··· VORLIEGENDER TEXT

Da die Moderne aufgezwungen und nicht frei gewählt ist, wird sie, wie bereits erwähnt, mit der Angst, die eigene Identität zu verlieren, verbunden. Die Reformer der religiösen und nationalistischen Bewegungen des 19. Jahrhunderts betrachteten deshalb Individualität als etwas Zwiespältiges. Angesichts des militaristischen, imperialistischen Westens waren muslimische Nationalisten dazu gezwungen, Schutz in ihrer Vergangenheit zu suchen und diese als kulturellen Schutzwall gegen die westliche Dominanz aufzubauen. Die von ihnen reaktivierte islamische Vergangenheit hat keine moderne Identität in der rationalistischen Tradition verankert.
Tatsächlich waren die Nationalisten in der Moderne Gefangene einer historischen Situation, die ihnen keine Wahl mehr ließ. Es gab zwei Möglichkeiten: Erstens sich auf die humanistische Herkunft des westlichen Kolonialisten zu berufen mit dem Risiko, die eigene Einheit zu verlieren. Zweitens, angesichts der Kolonialisten durch das Festhalten an der Vergangenheit, ein Gefühl der Einheit zu bewahren, die Tradition des ta‘a (Gehorsam) zu praktizieren und sich gegen jede westliche Innovation, außer dem Import von Technologie, zu verschließen. Rationalismus beinhaltet ra'i (individuelle Meinung) und ‘aql (Verstand) und daher die Möglichkeit kontroverser Ansichten, die als Bedrohung für die gesellschaftliche Einheit betrachtet werden.

······

◆ SCHRIFTLICHER AUFTRAG A
Was beinhaltet laut dem Text über Moderne und muslimischen Nationalismus der Rationalismus?
◆ SCHRIFTLICHER AUFTRAG B
Setzen Sie den Text über Moderne und muslimischen Nationalismus im Anschluss an seinen letzten Satz fort.
Die anschließenden Daten werden hierfür nicht gebraucht.

··· DATEN

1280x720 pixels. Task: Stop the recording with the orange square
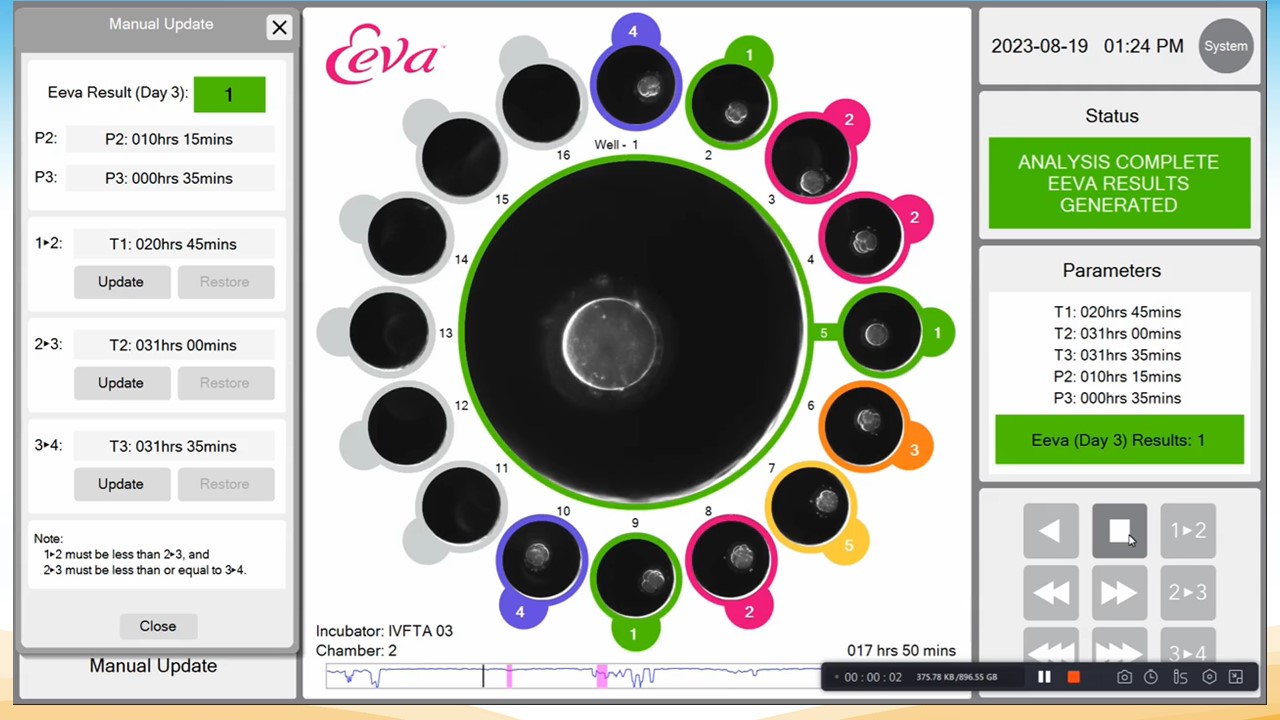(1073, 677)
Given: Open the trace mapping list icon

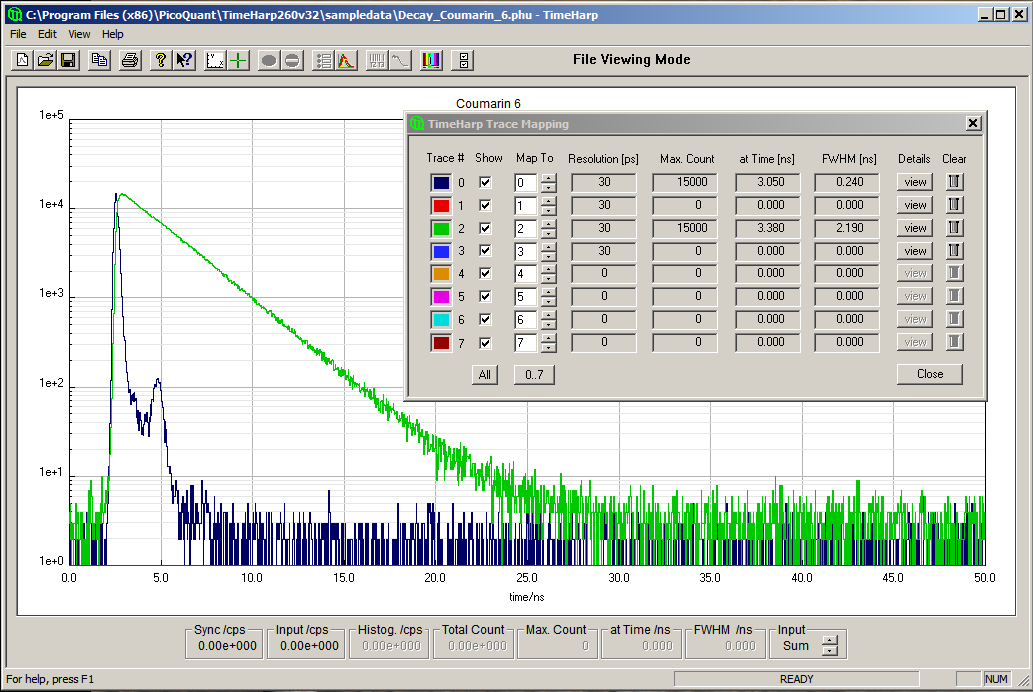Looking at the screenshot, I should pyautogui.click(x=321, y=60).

······

◆ ERGEBNIS DER ÜBUNG A
Er beinhaltet ra'i (individuelle Meinung) und ‘aql (Verstand) und daher die Möglichkeit kontroverser Ansichten.

◆ ERGEBNIS DER ÜBUNG B
Welche Änderungen seit der Kolonisation können nun in der Beziehung zwischen dem Westen und der islamischen Welt festgestellt werden? Wieviel Druck wird immer noch gegen die islamische Welt zum Schutze der ökonomischen und politischen Interessen des Westens ausgeübt? Wie viele ungerechte politische Regime werden vom Westen gegen den Willen der Bevölkerung unterstützt? Wie viele politische Manipulation wird gegenüber den Muslimen durch die Darstellung des Islam als Ersatzfeind des Westens nach dem Zusammenbruch der Sowjetunion ausgeübt? Es stimmt, daß die Welt zum Dorf geworden ist, aber in diesem Dorf werden die Armen im Süden immer ärmer, während die Reichen des Nordens immer reicher werden. Die Moderne, Menschenrechte und Demokratie gelten nur für die Privilegierten; den Unterprivilegierten bleibt nichts als der Ruf nach Gerechtigkeit. Und dieser manchmal gewaltsame – jedoch nicht dem Islam innewohnende – Ruf trägt in sich die Frage nach den Menschenrechten und ihrer Relevanz überhaupt.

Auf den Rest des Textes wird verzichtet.